Optimisation in 2002
Optimising a web site was as easy as adding your chosen search terms into the page title, include a few instances in the body copy, alt tags, and internal links, then submit your site to Yahoo using their $299 express submission and you could start ranking within 7 days in Yahoo.
At the time Google was the second most popular search engine and SEOs realised that this search engine was much harder to influence/fool as PageRank was playing an important factor in Google’s ranking algorithm. Content relevance such as keywords search terms used on the web pages was used to decide which web pages should be served for a search particular query. However Google were also ranking these sites based on how many optimised text links the webpage had from external sources too, SEOs also knew that search rankings could be boosted if inbound links were coming from web pages with high PageRank.
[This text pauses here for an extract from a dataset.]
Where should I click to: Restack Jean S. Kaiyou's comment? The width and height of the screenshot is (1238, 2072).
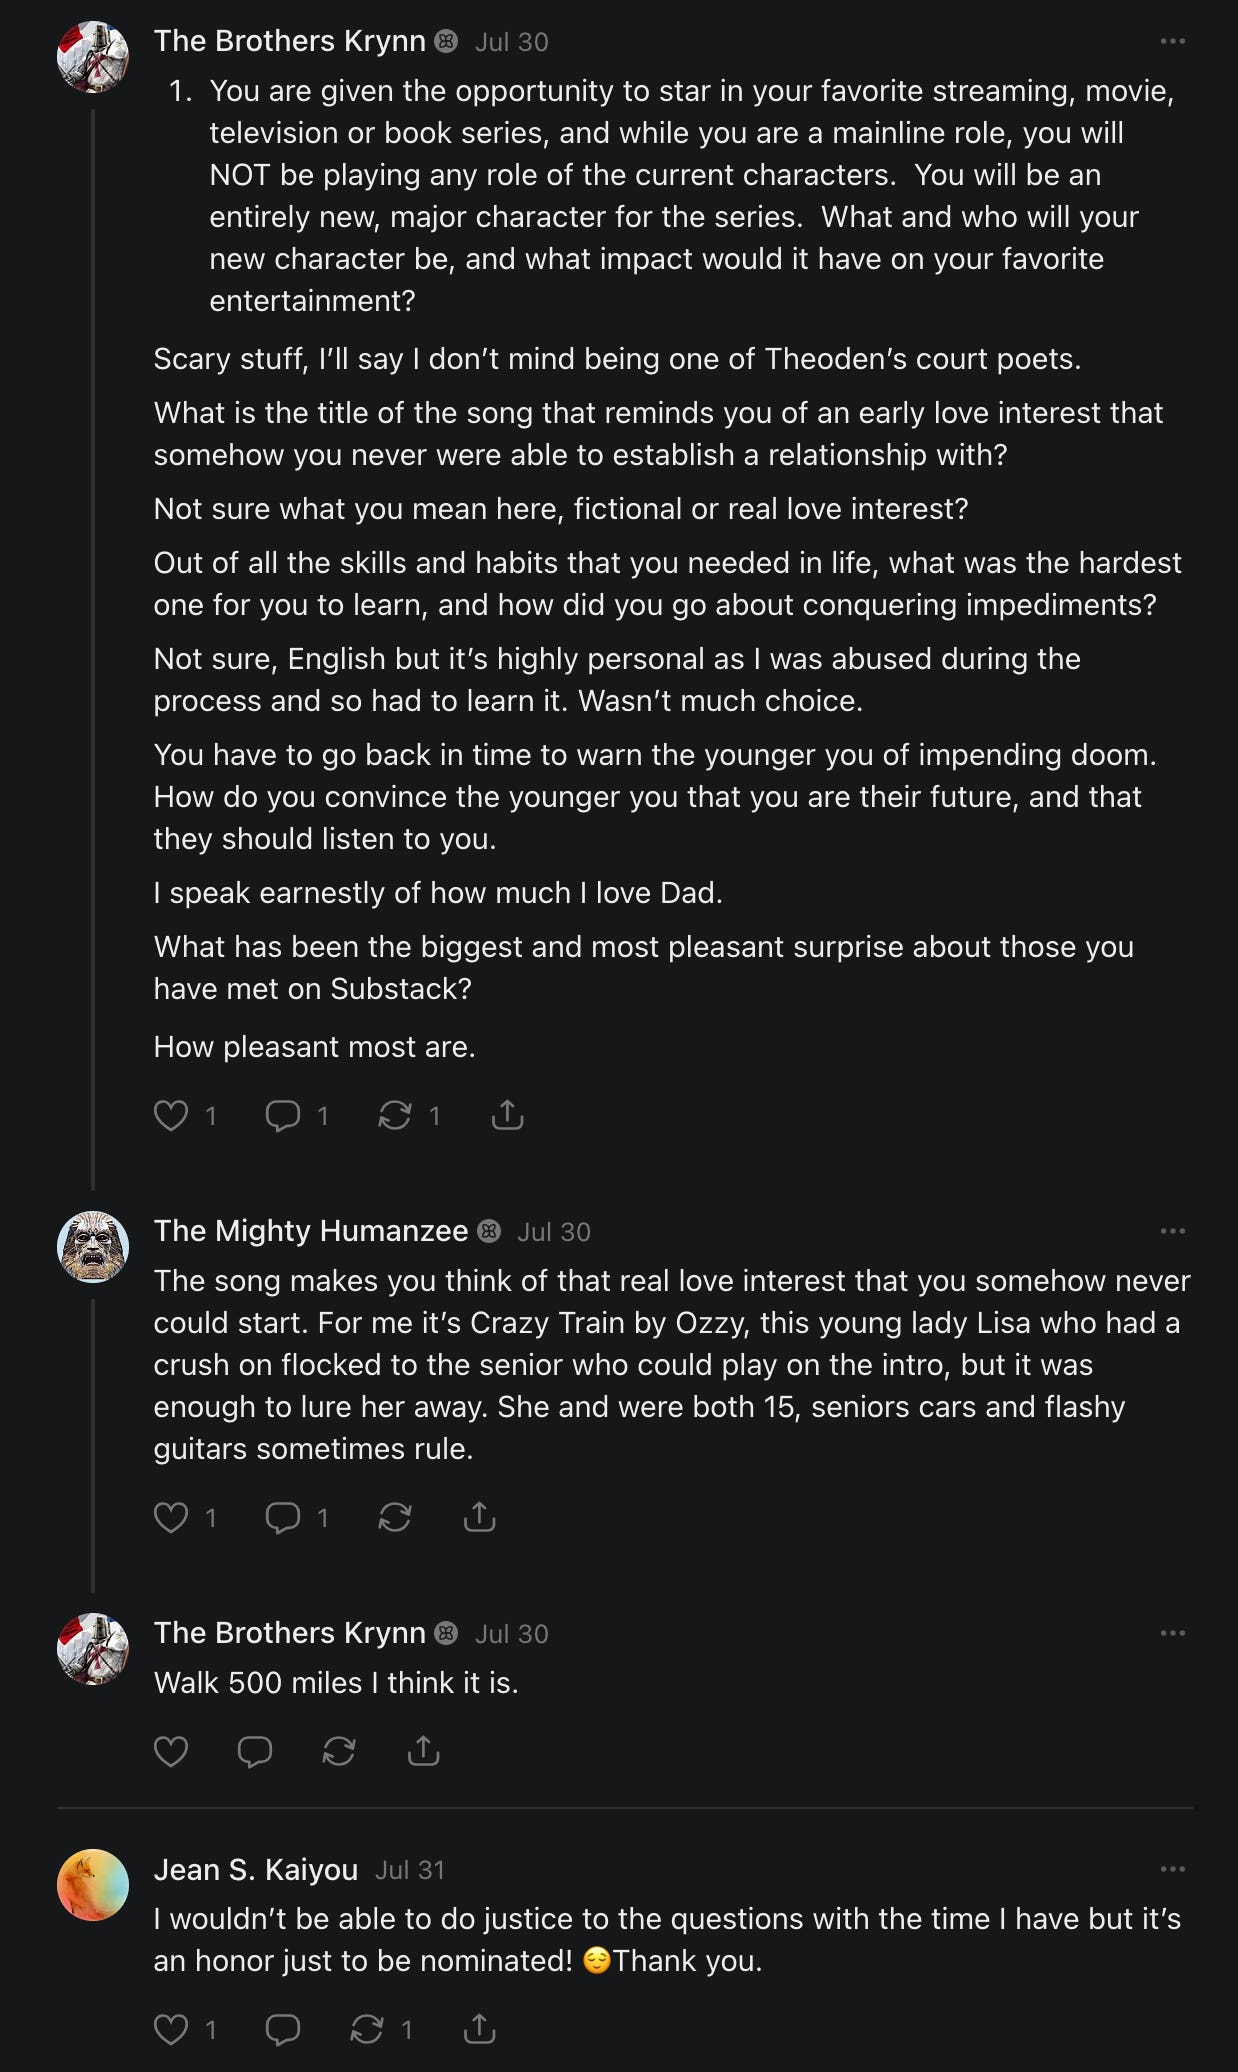point(367,2029)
Other search engines such as Alta Vista, AOL, iWon, LookSmart, Microsoft and Terra Lycos were offering a service where companies could pay to be featured at the top of the listings, however these “paid for listings” were placed above the regular results which were ranked based on an algorithm. The Federal Trade Commission sent out letters of warning to the these websites stating that they that they needed to disclose all paid listings that were feature in their search engines. These engines were under a yearlong investigation as rankings were not calculated according to content relevance, but who paid the most money for the submission. The offending search engines worked around this by added the label of “Sponsored link” or “featured listing”. Some would say that these engines were ahead of Google as it wasn’t until 2 years later when Google allowed advertisers to start bidding on a wide variety of keywords.
Other Search Engine News
May 2002, 36% of worldwide search referrals came from Yahoo and 32% came through Google and MSN in third place with 13% of search referrals.
The BBC launched their own search engine in May to compete against Yahoo, Ask Jeeves, and Alta Vista.
In June “All the Web” announce that their database holds 2.1 billion web pages one week after Google announced that they had indexed 2.07 billion web pages.